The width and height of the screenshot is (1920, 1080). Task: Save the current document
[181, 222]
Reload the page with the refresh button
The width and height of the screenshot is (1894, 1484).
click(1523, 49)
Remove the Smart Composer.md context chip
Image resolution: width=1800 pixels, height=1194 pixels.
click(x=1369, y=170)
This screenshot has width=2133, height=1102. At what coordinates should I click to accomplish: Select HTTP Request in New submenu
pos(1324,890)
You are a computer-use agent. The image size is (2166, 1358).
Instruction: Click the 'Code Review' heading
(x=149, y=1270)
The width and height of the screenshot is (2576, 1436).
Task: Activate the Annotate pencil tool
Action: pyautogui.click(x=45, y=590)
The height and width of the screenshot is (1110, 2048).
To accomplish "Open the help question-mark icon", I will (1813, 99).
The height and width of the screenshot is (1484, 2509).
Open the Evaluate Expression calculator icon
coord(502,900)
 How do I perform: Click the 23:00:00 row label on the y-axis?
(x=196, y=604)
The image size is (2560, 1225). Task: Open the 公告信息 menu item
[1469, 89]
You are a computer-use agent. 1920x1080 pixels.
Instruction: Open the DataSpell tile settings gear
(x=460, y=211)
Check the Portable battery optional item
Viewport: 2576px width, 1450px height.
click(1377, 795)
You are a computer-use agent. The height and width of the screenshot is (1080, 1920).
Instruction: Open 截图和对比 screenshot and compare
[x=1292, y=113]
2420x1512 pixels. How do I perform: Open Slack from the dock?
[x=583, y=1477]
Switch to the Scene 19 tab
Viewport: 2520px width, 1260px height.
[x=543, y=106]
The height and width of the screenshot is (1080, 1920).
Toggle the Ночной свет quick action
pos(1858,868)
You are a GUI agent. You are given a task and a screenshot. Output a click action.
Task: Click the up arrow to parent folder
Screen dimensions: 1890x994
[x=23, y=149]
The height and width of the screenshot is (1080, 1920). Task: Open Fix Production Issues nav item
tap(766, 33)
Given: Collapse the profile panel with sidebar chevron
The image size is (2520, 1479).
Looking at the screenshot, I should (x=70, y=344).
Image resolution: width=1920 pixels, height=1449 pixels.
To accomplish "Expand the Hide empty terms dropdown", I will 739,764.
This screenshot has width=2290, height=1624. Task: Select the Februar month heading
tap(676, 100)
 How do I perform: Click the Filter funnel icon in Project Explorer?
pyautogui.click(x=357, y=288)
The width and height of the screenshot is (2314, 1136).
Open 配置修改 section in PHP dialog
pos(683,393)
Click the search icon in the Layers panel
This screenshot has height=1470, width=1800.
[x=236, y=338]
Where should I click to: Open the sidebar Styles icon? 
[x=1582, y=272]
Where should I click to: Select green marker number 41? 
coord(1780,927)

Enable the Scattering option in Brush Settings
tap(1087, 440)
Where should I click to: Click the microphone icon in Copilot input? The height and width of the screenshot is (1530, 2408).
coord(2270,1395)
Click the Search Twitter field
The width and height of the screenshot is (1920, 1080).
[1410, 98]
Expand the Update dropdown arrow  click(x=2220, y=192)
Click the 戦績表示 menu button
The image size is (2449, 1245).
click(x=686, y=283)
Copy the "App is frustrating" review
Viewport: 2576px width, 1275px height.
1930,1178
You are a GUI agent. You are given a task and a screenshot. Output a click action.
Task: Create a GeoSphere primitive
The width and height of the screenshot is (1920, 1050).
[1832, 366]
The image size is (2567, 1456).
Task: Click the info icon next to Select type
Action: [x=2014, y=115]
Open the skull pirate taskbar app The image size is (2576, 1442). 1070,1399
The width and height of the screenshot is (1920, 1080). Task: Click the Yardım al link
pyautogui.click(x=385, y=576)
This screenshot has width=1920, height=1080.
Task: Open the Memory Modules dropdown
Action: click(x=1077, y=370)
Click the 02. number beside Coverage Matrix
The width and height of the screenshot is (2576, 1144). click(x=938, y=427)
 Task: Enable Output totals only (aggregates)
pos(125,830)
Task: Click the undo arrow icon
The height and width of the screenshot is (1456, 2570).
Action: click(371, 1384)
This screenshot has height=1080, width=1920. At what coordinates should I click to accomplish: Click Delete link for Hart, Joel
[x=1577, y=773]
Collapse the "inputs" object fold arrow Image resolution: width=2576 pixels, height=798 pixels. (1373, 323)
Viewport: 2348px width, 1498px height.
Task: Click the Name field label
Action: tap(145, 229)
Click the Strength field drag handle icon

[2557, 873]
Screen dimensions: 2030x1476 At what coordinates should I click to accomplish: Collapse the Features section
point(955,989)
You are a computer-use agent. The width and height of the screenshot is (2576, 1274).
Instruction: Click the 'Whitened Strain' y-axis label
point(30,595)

- Work instruction
The answer should be one number: how many lines in the listing above contain "with".

- Answer to the problem
2